Five straight months of rising median home prices in Las Vegas are not enough to convince housing analyst Dennis Smith that the market has recovered.
He wants to see at least 10 months of price increases in a 12-month period.
The median price of an existing single-family home rose to $118,000 in May, up $3,000 from the previous month and up 6 percent from a year ago, the Home Builders Research president reported Monday.
“The key thing there is they’ve gone up five consecutive months. That’s a trend,” he said. “We’re seeing positive changes, but it’s not fixed yet because of underwater mortgages. It goes back four or five years ago when we said the only thing that will fix it is principal reduction.”
Smith said the price increase is to be expected with the shortage of single-family home inventory, which fell to 2,553 listings without a contingent or pending offer as of last week. The lack of resale inventory has been attributed to implementation of a state law that makes it tougher for banks to foreclose.
What’s amazing about the real estate analysis is that the average price of listings without an offer is $570,000, including 280 homes for more than $1 million.
Frank Nason of Residential Resources said most buyers are looking for homes priced at less than $250,000 and certainly less than $500,000, leaving high-end properties – including some listed at more than $15 million - to drive up the average price of unsold homes.
The segment of homes in the sweet spot for both investors and owner-occupants – $100,000 to $200,000 – is drying up, Nason said. There were only 721 of those listings without an offer.
“Demand at the lower end has just left the higher end of the market, a lot of homes in Seven Hills, Anthem, Southern Highlands and Summerlin,” he said.
New-home builders are taking advantage of the shrinking inventory. They sold 401 new homes in May, bringing the five-month total to 1,617, a 23 percent increase from a year ago, Home Builders Research reported.
That follows a national trend in which Americans bought new homes in May at the fastest pace in more than two years.
The Commerce Department said Monday that sales of new homes nationwide increased 7.6 percent in May from April to a seasonally adjusted annual rate of 369,000 homes. That’s the best pace since April 2010, the last month that buyers could qualify for a federal home-buying tax credit.
Even with the gains, the annual sales pace is less than half the 700,000 that economists consider healthy.
Yet the increase follows other signs that show the housing market is improving nearly five years after the bubble burst.

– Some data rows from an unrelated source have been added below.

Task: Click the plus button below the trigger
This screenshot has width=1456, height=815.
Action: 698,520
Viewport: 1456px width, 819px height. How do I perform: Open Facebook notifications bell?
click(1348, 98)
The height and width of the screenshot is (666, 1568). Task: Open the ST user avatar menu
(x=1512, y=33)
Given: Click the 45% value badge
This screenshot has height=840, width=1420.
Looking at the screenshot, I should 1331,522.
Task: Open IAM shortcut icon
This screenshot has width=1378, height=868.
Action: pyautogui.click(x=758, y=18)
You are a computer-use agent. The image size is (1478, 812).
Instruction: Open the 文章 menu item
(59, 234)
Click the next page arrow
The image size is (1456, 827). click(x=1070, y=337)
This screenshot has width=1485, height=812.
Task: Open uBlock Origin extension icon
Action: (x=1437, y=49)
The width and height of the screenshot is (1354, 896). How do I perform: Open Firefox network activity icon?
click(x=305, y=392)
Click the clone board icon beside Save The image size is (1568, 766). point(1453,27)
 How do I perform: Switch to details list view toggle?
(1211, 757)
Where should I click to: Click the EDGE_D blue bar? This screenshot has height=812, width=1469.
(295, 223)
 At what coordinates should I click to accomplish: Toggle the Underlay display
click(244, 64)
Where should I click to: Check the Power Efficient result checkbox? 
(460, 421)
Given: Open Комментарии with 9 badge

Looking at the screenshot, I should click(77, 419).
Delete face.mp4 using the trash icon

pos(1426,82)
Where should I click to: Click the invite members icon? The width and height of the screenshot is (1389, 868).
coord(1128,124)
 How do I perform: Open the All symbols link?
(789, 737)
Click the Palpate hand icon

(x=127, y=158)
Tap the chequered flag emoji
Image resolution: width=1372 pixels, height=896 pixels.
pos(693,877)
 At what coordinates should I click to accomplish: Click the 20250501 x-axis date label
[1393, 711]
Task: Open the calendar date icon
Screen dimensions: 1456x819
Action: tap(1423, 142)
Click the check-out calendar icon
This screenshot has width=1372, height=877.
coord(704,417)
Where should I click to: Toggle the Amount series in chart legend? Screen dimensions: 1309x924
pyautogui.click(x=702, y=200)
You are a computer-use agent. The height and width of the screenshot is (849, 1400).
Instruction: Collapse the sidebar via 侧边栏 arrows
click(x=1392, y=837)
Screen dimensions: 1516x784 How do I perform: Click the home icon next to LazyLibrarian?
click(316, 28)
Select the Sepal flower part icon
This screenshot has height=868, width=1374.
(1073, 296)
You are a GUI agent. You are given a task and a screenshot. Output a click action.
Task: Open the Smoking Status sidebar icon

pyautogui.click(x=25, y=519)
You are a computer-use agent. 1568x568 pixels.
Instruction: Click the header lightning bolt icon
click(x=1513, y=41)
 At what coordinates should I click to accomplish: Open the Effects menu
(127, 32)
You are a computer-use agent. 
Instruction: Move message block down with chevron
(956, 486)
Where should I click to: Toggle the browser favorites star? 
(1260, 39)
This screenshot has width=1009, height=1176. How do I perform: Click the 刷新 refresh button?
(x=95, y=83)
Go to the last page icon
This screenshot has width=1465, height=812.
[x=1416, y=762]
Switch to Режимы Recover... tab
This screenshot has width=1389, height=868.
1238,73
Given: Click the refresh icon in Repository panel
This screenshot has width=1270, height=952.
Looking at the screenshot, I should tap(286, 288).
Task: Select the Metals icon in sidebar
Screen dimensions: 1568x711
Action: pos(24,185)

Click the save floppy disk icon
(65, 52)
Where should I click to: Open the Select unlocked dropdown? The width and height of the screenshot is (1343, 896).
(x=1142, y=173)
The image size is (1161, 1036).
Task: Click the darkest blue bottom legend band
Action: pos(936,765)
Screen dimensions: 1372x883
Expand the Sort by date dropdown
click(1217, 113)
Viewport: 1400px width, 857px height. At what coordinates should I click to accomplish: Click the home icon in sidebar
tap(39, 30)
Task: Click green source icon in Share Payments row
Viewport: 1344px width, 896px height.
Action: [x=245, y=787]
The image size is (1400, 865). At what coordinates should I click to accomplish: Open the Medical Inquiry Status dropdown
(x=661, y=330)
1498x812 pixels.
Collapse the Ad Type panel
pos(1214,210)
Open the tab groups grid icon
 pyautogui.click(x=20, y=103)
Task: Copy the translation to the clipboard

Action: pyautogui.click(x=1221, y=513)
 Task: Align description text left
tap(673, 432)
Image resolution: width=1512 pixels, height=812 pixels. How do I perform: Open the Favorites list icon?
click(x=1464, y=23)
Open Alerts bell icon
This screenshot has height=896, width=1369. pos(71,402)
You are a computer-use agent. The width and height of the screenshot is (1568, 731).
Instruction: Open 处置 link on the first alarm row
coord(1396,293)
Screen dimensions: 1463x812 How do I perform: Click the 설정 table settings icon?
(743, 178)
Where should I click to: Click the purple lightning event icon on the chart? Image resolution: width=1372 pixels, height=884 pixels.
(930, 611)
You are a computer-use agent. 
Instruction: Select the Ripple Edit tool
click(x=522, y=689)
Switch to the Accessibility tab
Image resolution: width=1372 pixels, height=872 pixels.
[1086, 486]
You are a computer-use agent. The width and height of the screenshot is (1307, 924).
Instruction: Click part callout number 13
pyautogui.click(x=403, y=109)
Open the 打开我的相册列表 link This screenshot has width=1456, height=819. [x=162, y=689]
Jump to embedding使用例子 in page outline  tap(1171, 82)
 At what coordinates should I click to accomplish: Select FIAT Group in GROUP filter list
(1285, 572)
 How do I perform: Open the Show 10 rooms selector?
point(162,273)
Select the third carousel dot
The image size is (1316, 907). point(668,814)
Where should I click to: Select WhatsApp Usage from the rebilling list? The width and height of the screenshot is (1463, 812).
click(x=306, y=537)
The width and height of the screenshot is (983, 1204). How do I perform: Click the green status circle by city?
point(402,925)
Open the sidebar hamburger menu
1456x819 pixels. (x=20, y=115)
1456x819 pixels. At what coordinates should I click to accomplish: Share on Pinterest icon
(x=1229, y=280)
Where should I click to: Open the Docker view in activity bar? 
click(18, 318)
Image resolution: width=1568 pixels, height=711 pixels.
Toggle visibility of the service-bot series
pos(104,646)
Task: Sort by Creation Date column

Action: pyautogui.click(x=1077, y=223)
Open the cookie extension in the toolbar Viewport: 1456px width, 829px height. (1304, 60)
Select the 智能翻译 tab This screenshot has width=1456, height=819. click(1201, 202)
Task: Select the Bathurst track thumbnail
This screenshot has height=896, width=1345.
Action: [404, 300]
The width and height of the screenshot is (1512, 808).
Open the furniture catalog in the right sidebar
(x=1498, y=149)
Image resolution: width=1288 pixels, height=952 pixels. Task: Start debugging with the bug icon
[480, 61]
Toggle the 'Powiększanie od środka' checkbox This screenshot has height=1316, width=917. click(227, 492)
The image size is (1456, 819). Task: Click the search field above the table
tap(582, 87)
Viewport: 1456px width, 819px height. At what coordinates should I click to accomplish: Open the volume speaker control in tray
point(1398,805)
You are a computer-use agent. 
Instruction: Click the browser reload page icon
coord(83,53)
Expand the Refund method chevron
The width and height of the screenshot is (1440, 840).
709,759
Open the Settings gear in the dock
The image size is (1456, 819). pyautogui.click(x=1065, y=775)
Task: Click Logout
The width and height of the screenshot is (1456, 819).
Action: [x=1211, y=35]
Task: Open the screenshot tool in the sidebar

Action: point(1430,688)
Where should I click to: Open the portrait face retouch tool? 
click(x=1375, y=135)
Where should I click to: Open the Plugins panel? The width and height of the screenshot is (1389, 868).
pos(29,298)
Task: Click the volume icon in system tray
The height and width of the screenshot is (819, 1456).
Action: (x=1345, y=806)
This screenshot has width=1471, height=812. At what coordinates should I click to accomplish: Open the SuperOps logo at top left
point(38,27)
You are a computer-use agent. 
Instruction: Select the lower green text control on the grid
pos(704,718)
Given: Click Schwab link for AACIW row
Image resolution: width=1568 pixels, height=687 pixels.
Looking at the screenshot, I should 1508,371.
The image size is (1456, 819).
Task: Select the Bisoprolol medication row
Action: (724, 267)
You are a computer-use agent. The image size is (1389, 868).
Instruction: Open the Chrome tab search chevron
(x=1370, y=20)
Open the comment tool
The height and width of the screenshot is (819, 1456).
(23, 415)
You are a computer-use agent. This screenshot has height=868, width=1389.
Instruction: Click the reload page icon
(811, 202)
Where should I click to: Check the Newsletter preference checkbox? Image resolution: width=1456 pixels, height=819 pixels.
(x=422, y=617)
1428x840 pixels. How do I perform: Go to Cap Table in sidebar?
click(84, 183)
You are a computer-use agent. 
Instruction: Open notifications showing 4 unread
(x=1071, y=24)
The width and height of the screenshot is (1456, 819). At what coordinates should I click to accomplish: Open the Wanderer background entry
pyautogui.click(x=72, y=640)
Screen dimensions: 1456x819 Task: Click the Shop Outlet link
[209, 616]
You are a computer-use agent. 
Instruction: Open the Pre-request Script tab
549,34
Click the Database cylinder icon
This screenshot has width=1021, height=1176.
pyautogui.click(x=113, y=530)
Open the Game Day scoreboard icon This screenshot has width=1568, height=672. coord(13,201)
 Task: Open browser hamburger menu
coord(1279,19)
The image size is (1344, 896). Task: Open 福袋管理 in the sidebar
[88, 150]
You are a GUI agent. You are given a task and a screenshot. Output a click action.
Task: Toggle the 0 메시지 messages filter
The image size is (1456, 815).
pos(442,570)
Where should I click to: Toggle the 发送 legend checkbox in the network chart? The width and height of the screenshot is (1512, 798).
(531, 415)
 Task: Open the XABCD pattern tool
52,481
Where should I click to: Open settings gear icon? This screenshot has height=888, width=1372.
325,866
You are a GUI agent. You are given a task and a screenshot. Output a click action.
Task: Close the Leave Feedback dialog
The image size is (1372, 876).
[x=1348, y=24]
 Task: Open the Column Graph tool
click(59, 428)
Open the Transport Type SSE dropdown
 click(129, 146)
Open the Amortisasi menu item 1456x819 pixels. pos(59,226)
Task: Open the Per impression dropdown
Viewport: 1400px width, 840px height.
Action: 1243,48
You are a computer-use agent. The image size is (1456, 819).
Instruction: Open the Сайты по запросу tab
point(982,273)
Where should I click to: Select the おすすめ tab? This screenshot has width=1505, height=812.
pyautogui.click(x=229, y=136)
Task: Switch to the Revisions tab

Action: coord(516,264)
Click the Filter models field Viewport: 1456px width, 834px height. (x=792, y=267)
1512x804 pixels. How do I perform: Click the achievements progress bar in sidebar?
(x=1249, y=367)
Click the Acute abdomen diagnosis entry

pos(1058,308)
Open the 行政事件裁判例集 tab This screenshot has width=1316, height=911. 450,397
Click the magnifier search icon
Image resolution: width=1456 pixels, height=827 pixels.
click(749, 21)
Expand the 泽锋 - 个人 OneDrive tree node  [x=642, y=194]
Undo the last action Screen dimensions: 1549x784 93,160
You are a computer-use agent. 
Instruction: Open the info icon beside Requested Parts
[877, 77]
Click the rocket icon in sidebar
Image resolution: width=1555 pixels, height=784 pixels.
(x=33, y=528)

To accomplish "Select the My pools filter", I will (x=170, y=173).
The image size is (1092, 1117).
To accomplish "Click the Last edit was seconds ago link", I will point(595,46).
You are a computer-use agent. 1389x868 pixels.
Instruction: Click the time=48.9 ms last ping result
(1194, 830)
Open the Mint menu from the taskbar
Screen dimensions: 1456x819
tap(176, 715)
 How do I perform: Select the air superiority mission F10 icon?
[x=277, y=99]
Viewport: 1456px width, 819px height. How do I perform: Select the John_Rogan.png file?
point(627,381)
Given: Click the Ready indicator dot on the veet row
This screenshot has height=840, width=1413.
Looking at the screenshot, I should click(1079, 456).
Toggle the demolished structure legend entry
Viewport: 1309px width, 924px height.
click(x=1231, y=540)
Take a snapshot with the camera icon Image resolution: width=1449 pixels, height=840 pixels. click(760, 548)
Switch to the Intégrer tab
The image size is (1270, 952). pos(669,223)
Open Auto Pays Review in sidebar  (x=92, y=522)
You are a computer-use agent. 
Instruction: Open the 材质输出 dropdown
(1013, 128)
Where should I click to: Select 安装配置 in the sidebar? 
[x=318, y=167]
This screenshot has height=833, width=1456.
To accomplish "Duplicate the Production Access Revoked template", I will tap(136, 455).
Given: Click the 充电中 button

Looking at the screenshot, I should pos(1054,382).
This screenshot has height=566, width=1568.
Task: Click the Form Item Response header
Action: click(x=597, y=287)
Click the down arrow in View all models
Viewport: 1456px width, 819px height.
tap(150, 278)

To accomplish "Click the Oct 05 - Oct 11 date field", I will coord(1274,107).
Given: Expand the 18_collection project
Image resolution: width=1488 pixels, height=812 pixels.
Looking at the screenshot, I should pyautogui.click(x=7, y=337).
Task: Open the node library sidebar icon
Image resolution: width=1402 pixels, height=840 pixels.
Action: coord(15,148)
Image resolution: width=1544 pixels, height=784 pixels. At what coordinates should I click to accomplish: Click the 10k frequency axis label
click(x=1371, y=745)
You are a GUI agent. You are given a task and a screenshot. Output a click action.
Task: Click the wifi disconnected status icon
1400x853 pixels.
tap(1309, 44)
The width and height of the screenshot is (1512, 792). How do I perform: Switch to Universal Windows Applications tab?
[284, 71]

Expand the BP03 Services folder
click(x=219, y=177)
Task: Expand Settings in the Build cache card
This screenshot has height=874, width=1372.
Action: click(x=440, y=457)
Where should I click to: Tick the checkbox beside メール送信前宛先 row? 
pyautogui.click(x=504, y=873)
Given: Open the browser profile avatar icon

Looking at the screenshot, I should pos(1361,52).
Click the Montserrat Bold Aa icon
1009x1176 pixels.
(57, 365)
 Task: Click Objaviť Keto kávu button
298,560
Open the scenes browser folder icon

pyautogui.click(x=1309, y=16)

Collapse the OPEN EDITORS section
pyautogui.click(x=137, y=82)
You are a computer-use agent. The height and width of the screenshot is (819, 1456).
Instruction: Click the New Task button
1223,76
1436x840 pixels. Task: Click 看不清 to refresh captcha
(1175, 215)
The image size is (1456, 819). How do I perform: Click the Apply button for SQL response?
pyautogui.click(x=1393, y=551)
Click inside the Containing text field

Builders are slowly gaining confidence in the market and starting to build more homes. Mortgage rates have plunged to the lowest levels on record, making homebuying more affordable. Prices remain low and have started to stabilize.
Las Vegas-based SalesTraq reported 413 new-home sales at a median price of $197,945, up 2 percent from a year ago. Median price dipped slightly from April, but improved on a per-square-foot basis to $96.18.
Recent increases in asking price will be reflected in coming months as new homes are built and enter the market, SalesTraq analyst Brian Gordon said.
New-home sales are expected to increase going forward as builders pulled 654 new home permits in May, a 50 percent increase from the same month a year ago, SalesTraq reported.
Higher permitting volume combined with increased asking prices show homebuilders’ confidence is growing, something that has been lacking in recent years, Gordon said.
“In response to anemic resale inventories, homebuilders are ratcheting up production,” he said. “The recent shift has all of the telltale signs of a market in recovery. A closer look, however, suggests a more troubling condition exists where banks are hesitant to foreclose on seriously delinquent homeowners and more people are living in homes they are not paying for.”
A large portion of contracted homes that have yet to close are pending bank approval on short sales, or sales for less than the principal mortgage, Gordon said.
“While short sales are becoming increasingly relevant and accepted by lenders, more time is required before we see resolutions for hopeful home sellers trying to get out from under their debt burden,” he said.
About 60 percent of Las Vegas mortgages are underwater, compared to a national average of 25 percent, Santa Ana, Calif.-based real estate analytics firm CoreLogic reports.
So what happened to fears that Las Vegas would become a “ghost town” with so many vacant homes in the neighborhoods?
“I never thought it was a ghost town,” Smith said. “I had people who came here and wanted me to show them our ghost town. Vacant homes were bought by investors. They fixed them up and flipped them or they’re renting them. You still might find homes that are occupied and not making payments.”